By Michael Vandi (Data Science Corps Fellow, 2020)
In the era of data-driven decision making, an intrinsic part of data analysis means understanding what is in the datasets to begin with. However, as data analysis becomes a quotidian task, and datasets get continuously larger, data scientists may develop an instinct to skip some elementary steps in the data analysis process. Picture this: It’s 8:00 AM, and you just received a considerably large amount of datasets to analyze for a client with no concrete instruction but to dig around and see what you can find. So you immediately have the urge to open SPSS or RStudio and start doing some preliminary analysis on the datasets. Trust me, I have been there. Whenever I get new datasets, the data geek in me gets excited to jump in the data and start making averages, sums, projections, and graphs like a raccoon scouring through a dumpster looking for left-over pizza. As exciting as this activity may sound, it is important to first read the documentation before even touching the datasets. If there’s no documentation (which often is the case when working with non-profit organizations), the first step is to make one! Ask yourself: what is the dataset about? What are the conventions used? Are there any inconsistencies? Data documentation may sound trivial but it is a fundamental step in the analysis process.
Getting Started with Metadata
I recently worked on a project to analyze survey data for an organization called Code for Baltimore, which helps teach school-age children in Baltimore about coding. The responses in the data consisted of pre-survey and post-survey data collected over three years. My goal for this project was to build a dashboard and create a continuous integration pipeline for future surveys. There was no documentation or metadata for the datasets so I had to make one. While creating the documentation, I found two common mistakes that may be ubiquitous to many other datasets:
- Likert scale values had irregular ranges for the same question over the three years.
- Survey questions were also inconsistent over the three years.
Inconsistencies in survey questions ranged from subtle one-word changes in a question every year, to extensive contextual differences on two lexically similar questions. For instance, in one year, a survey question might be: “What are your plans for the fall semester?” and in the following year, the question above is modified to: “What will your educational status be in the fall?”
While these two questions are aimed at getting similar responses, they are contextually different, and may prompt different responses in events where one respondent’s idea of “plans” may be different from another respondent’s idea of “educational status”. Now, it’s up to the data scientists to determine what the connection is between “plans” and “educational status”.
In the above visualization, each blue dot represents a particular survey question and the arrows connect similar survey questions from 2017 – 2019. Hovering over a blue dot will display a tooltip containing information about the specific survey question it represents and its corresponding column name in the dataset. This illustration provides an intuitive overview of how the survey data evolved more comprehensively than the primarily text-based metadata document.

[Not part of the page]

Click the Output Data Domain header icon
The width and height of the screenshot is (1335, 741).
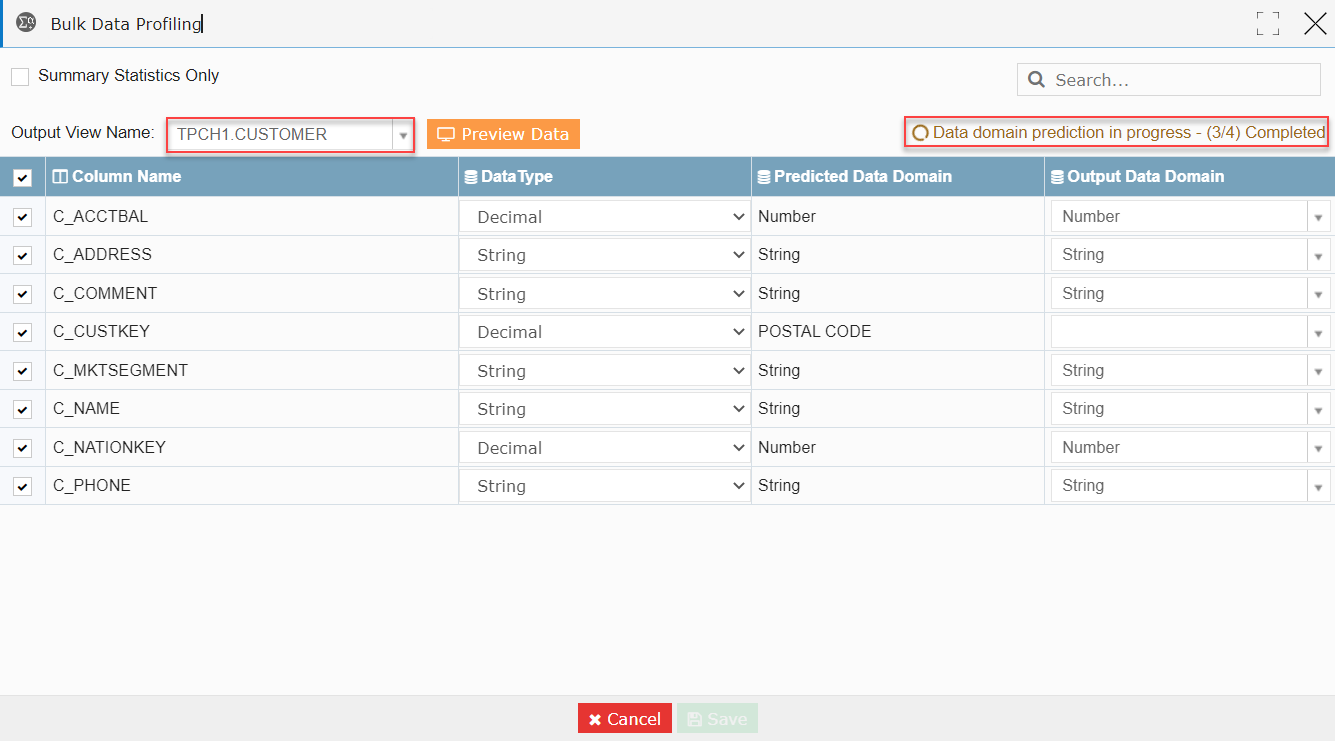1058,177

Clarity improves efficiency
Constructing documentation for the survey data in this project helped me familiarize myself with the dataset. I could easily recall the column names, survey questions, and descriptions without searching through the dataset. This generally helps simplify the analysis process as I could better navigate the data, know whether some specific information can be elicited from it, and easily reference the timeline visualization to verify the relationship between the survey questions. Also, the compact nature of the visualization makes it easier to isolate snapshots of individual column relationships which serves as a guide during data analysis, allows for errors to be easily recognized, and ultimately shortens the total time spent on analysis.
We used Airtable to aggregate, analyze, and manage the datasets. Creating metadata streamlined the process of identifying and analyzing trends that encompassed tiny pieces of data from pre and post-survey responses over the three years. For example, survey questions like “What are your plans for the fall semester?” and “What will your educational status be in the fall?” were merged into a single column called “educational_status_in_fall” and the following bar chart was made from the responses obtained.

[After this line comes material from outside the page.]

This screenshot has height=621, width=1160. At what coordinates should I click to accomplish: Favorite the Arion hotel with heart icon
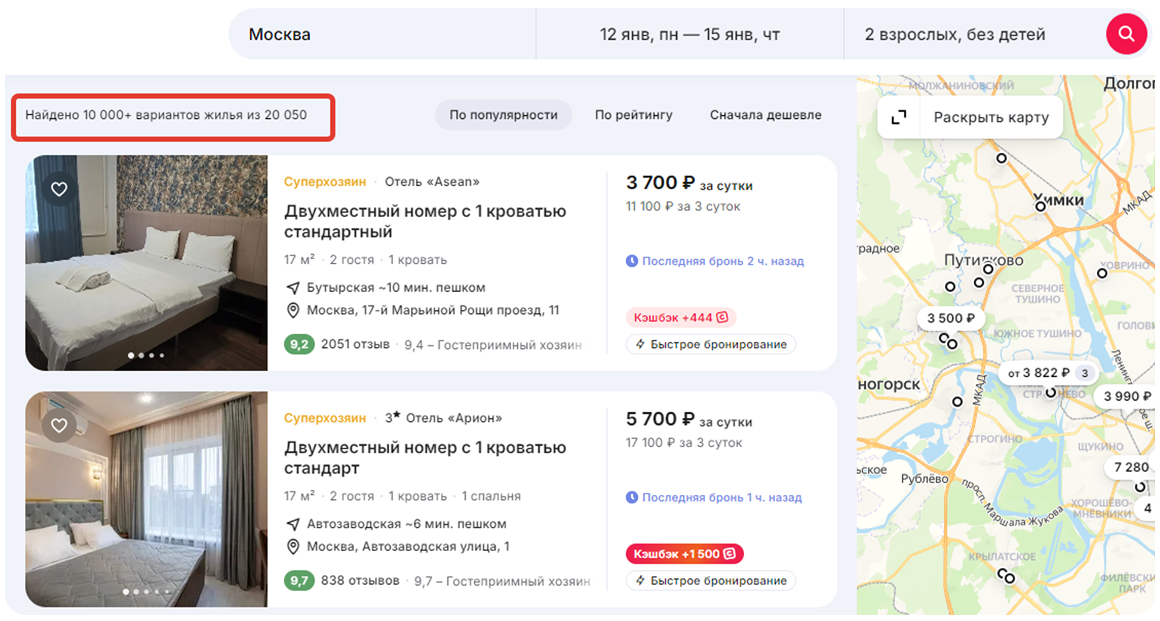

The tendency to assume documentation is not important is understandable, after all, documentation seems like a redundant and time-consuming task. However, after working on this project, I now appreciate the value of documentation. The human memory is fragile and documentation serves as an archive for future references. Not only does it give a comprehensible perspective of data, but it also shows that you’re a dedicated professional. In the end, constructing documentation is not simply following protocol. While it may feel incredibly redundant and time-consuming, the underlying benefits it offers to a project are worthwhile.